Creative Steps Inc, a children’s day camp had paid the Valley Club $1950 to allow 65 campers to use Valley Club’s swimming facilities Monday afternoons through Summer 2009. During the children’s first trip to the facility on June 29th, they reported overhearing racial slurs, and rather than keep silent and deal with the humiliation, they bravely spoke up. July 3rd the Club refunded the day camp’s fees and banned the children from the pool stating that so many children would “change the complexion” of the club (ABC News).
The settlement is a happy ending for many of the campers and provided an excellent learning opportunity for both the children and the community.
Valley Club declared Chapter 7 Bankruptcy in November 2009 following the incident.

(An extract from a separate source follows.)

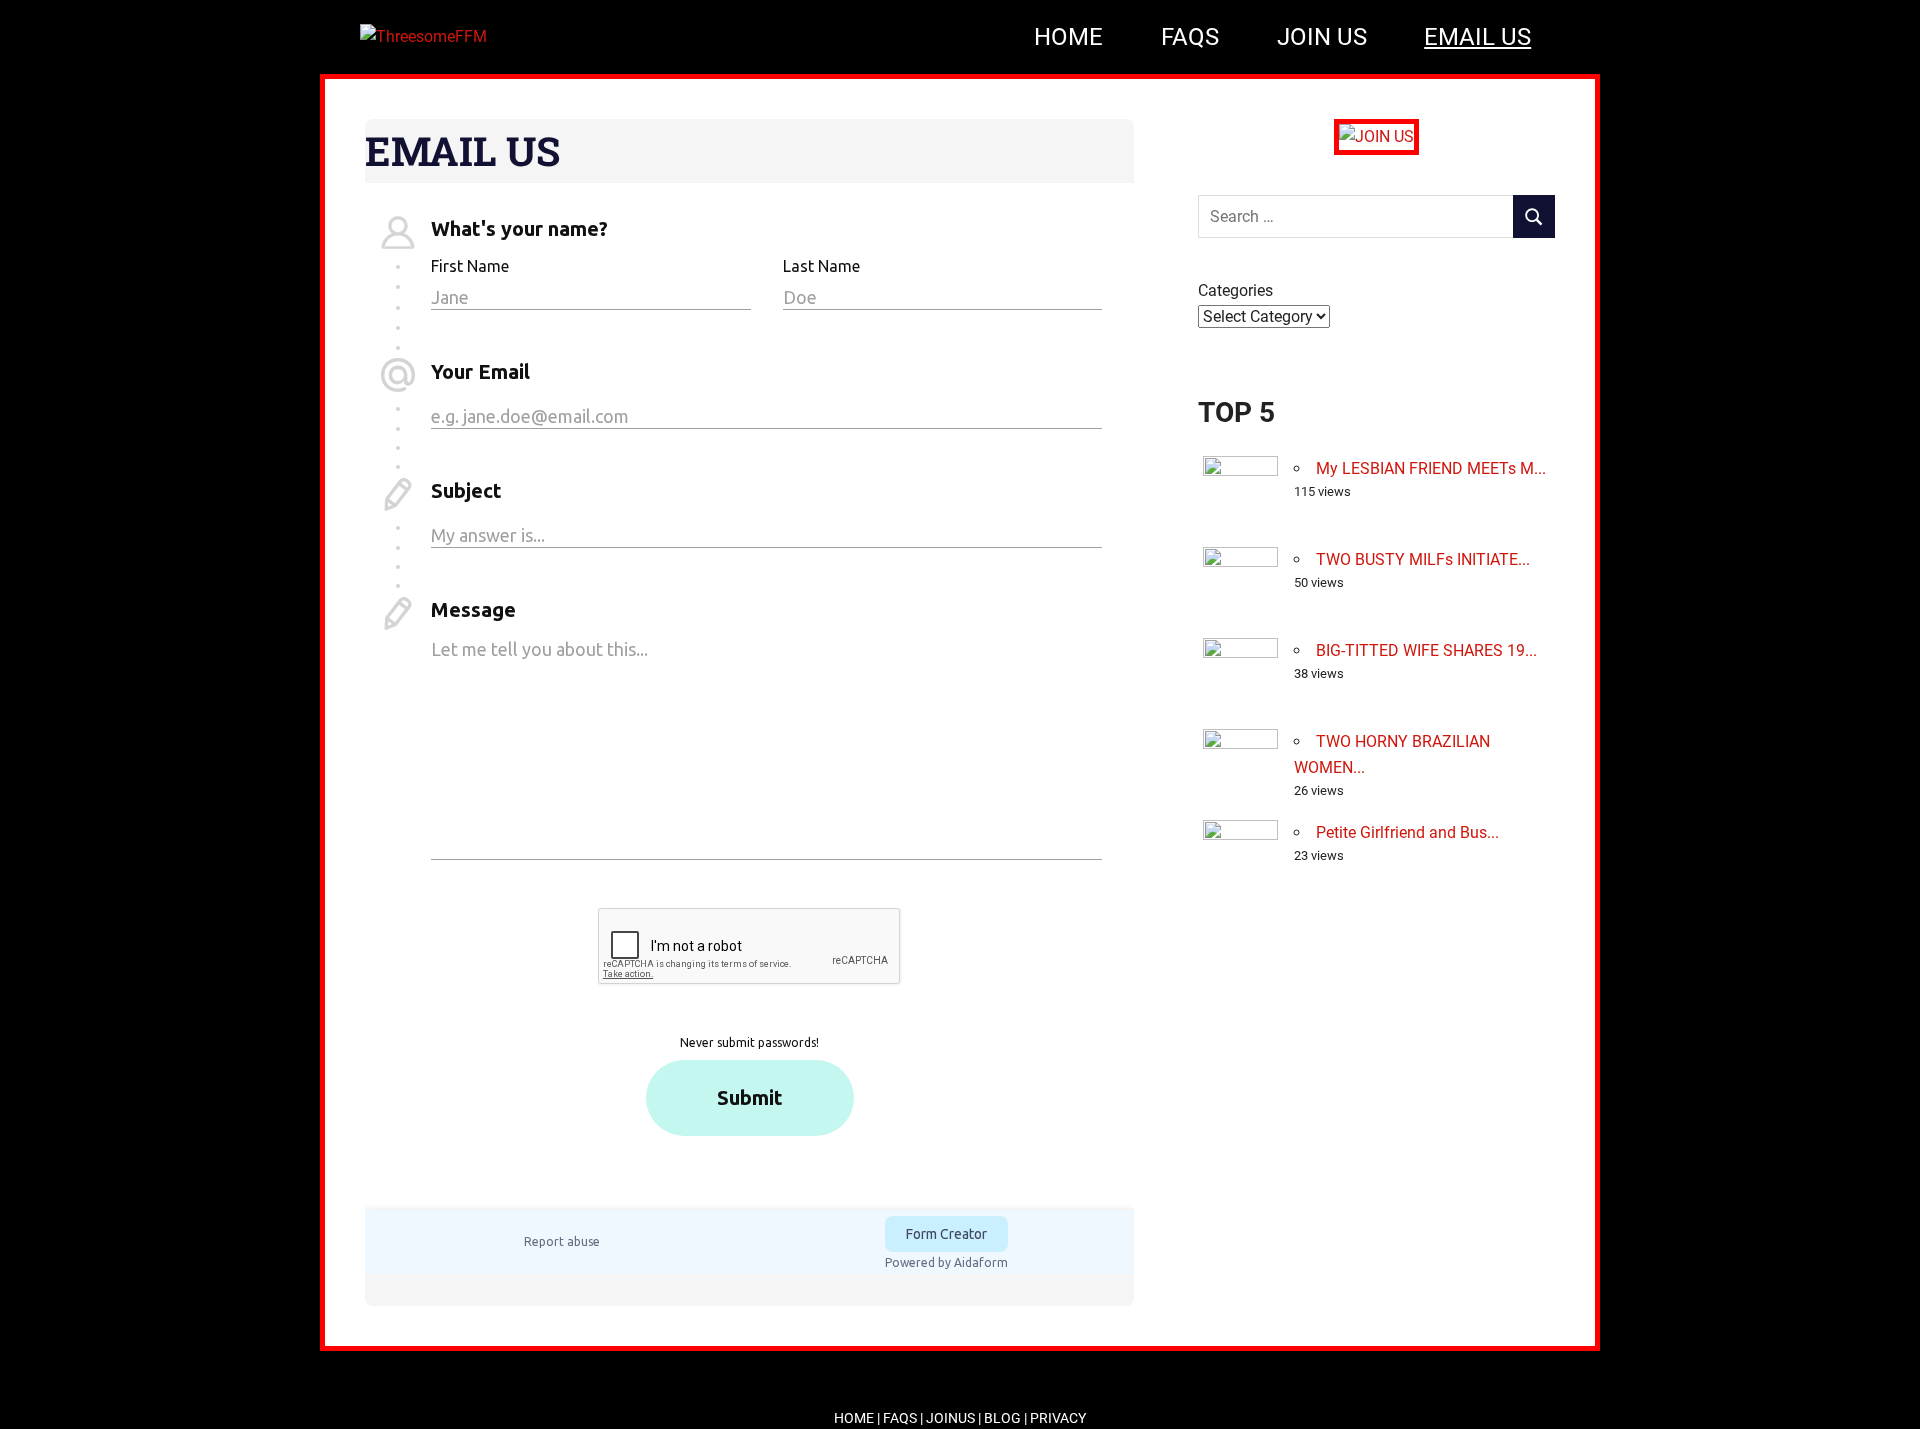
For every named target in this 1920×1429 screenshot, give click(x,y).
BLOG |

The settlement agreement stipulates that the money remaining from the sale of the property for $1,460,000 following all applicable costs and fees be paid to the children, the counselors, and Creative Steps Inc.
Additionally, $65000 is being set aside from the proceeds of the sale to pay for activities planned by the children and a newly formed diversity council with Valley Club members, Creative Steps Counselors, and the children and families involved in the case.
Not only have the DOJ and Pennsylvania Human Relations Commission championed on the side of equal rights, they have provided an excellent lesson for today’s minority youth: speak up when you see injustices. After all, according to South African anti-apartheid author Andre Brink, the worst crime is to do nothing, for fear that we cannot do enough — a valuable lesson for tomorrow’s leaders.